- **PASSAGE TO READ**
Generate Demand Forecasts

These steps describe how to generate demand forecasts in your OCI Data Science notebook.

Set Up Environment

  1. On the data science notebook, setup the OCI Data Flow session. Use the pip install prophet python library when building your custom conda package.
    import ads
    
    ads.set_auth("resource_principal")
    
    %reload_ext dataflow.magics
    
    %help
    
    import json
    command = {
        "compartmentId": "your-compartment-ocid",
        "displayName": "display-name",
        "sparkVersion": "3.2.1",
        "driverShape": "VM.Standard.E3.Flex",
        "executorShape": "VM.Standard.E3.Flex",
        "driverShapeConfig":{"ocpus":1,"memoryInGBs":16},
        "executorShapeConfig":{"ocpus":1,"memoryInGBs":16},
        "numExecutors": 1,
        "metastoreId": "your-metastore-ocid",
        "configuration":{
                 "spark.archives":"oci://your-oci-bucket-name@your-oci-tenancy-name/your-custom-conda-env-path#conda",
                         "spark.oracle.datasource.enabled":"true",
                         "spark.delta.logStore.oci.impl":"io.delta.storage.OracleCloudLogStore",
                         "spark.sql.extensions":"io.delta.sql.DeltaSparkSessionExtension",
                         "spark.sql.catalog.spark_catalog":"org.apache.spark.sql.delta.catalog.DeltaCatalog"}
    }
    command = f'\'{json.dumps(command)}\''
    print("command",command)
    
  2. Import dependent python libraries. For example:
    %%spark
    #Import required libraries.

- **TASK REQUIREMENTS**
A. From the demand forecasting instructions, extract the passage between "Set Up Environment" and "custom conda package.", inclusive.
B. In the demand forecasting instructions, what Spark version does the session configuration specify?
C. Proceed with the demand forecasting instructions, picking up right after their final line.

- **DATA ENTRIES**
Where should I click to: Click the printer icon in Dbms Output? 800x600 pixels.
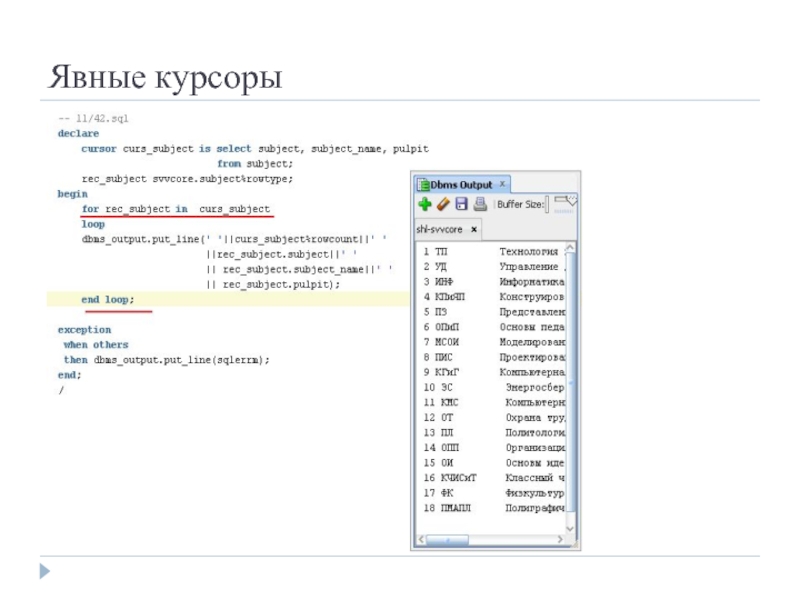(480, 204)
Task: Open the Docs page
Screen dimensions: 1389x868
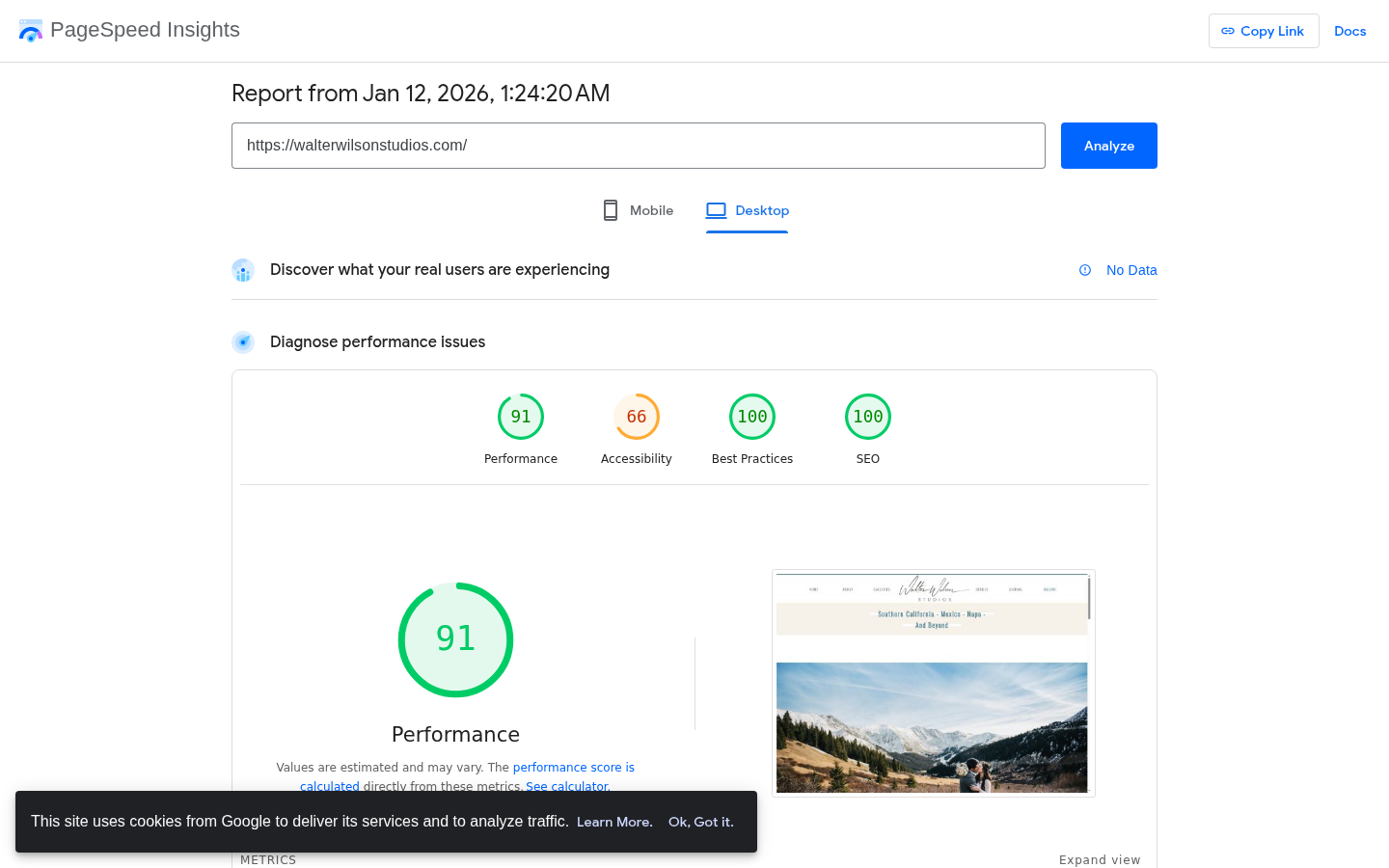Action: (1349, 30)
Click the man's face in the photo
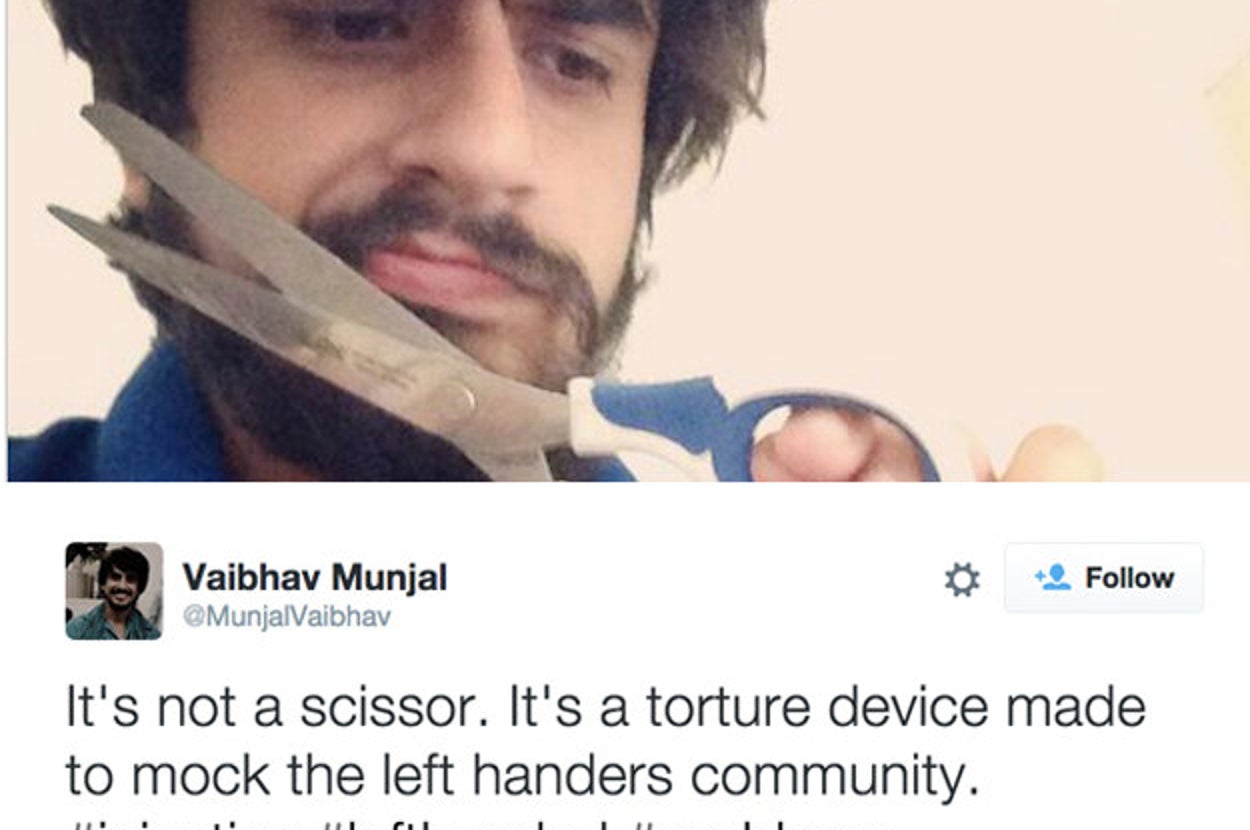 [420, 190]
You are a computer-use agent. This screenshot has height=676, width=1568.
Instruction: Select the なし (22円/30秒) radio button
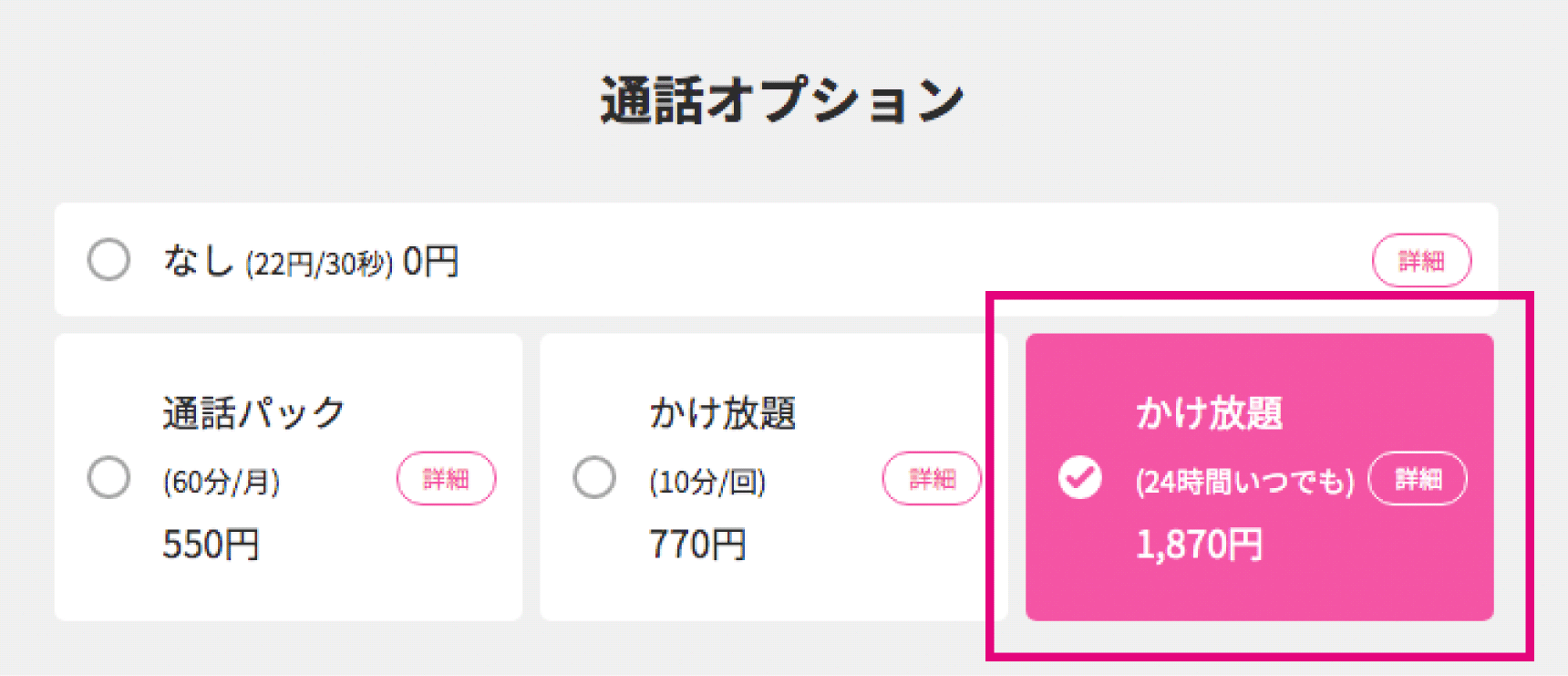[x=108, y=260]
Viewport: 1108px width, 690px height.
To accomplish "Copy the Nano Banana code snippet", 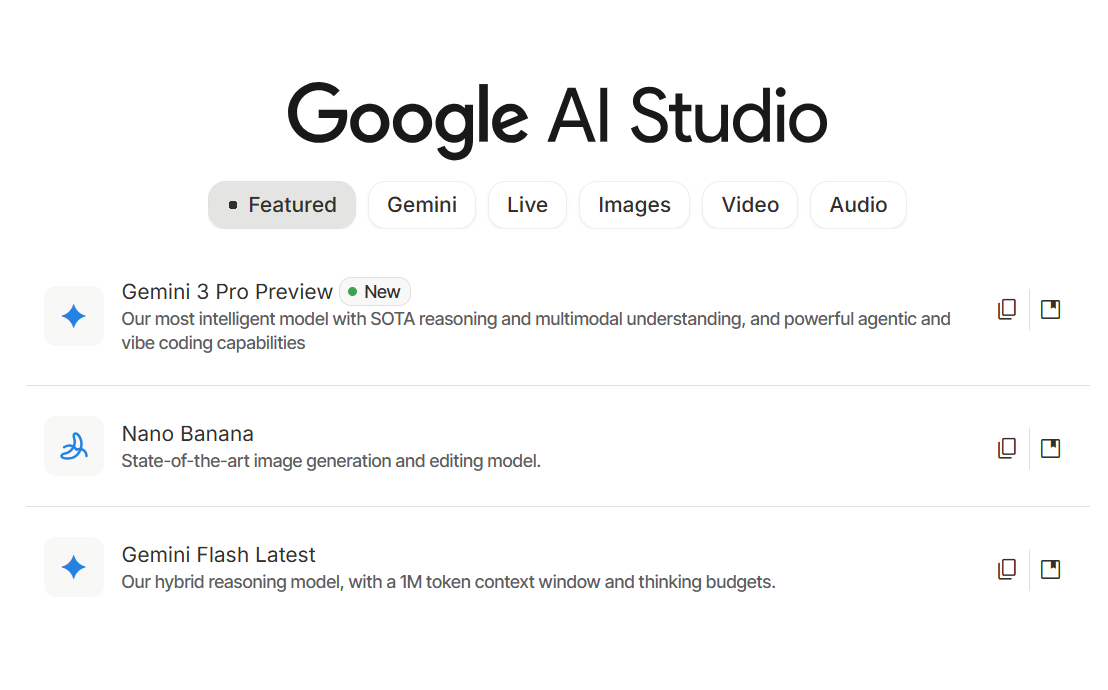I will [1007, 448].
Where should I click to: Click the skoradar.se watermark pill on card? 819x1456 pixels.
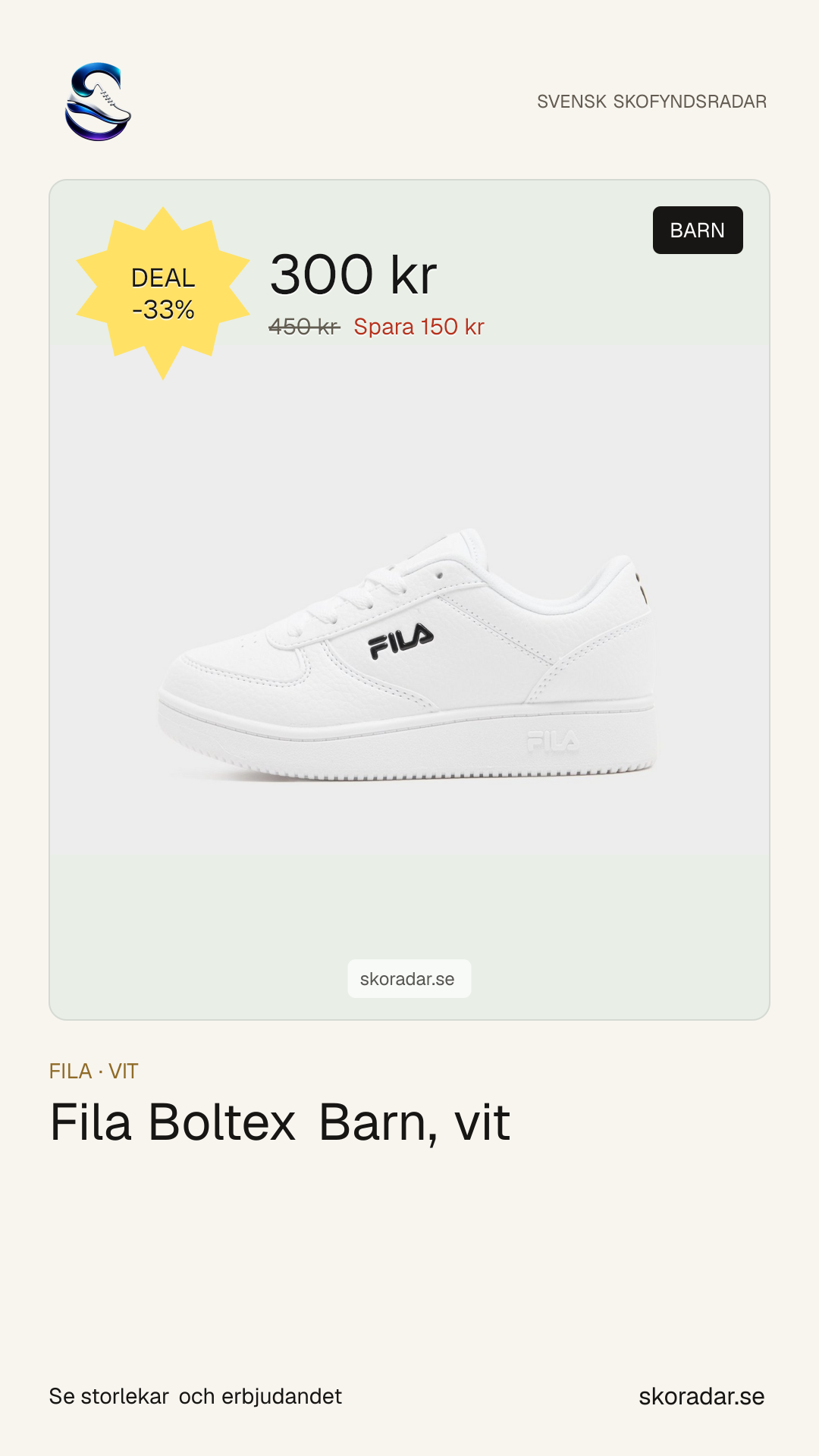[x=410, y=978]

- **EXPECTED RESPONSES**
A.
Set Up Environment

  1. On the data science notebook, setup the OCI Data Flow session. Use the pip install prophet python library when building your custom conda package.

B. 3.2.1

C.
    import json
    import os
    import sys
    import datetime
    import oci
    import pyspark.sql 
    from pyspark.sql.functions import countDistinct
    
    from pyspark.ml import Pipeline
    from pyspark.ml.classification import DecisionTreeClassifier
    from pyspark.ml.feature import StringIndexer, VectorIndexer
    from pyspark.ml.evaluation import MulticlassClassificationEvaluator
    # $example off$
    from pyspark.sql import SparkSession
    
    from delta.tables import *
    
    import pandas as pd
    
    from prophet import Prophet
    import logging
    
    import matplotlib.pyplot as plt
    

Examine Data

  1. Examine the data.
    For our training dataset, we will make use of five years of store item unit sales data for 50 items across 10 different stores.
    %%spark
    
    from pyspark.sql.types import *
    
    # structure of the training data set
    
    train_schema = StructType([
      StructField('date', DateType()),
      StructField('store', IntegerType()),
      StructField('item', IntegerType()),
      StructField('sales', IntegerType())
      ])
    
    # read the training file into a dataframe
    
    train = spark.read.csv(
      'oci://demo-bucket@orasenatdpltintegration03/forecast/bronze/train.csv', 
      header=True, 
      schema=train_schema
      )
    
    # make the dataframe queryable as a temporary view
    
    train.createOrReplaceTempView('train')
    
    # show data
    
    train.show()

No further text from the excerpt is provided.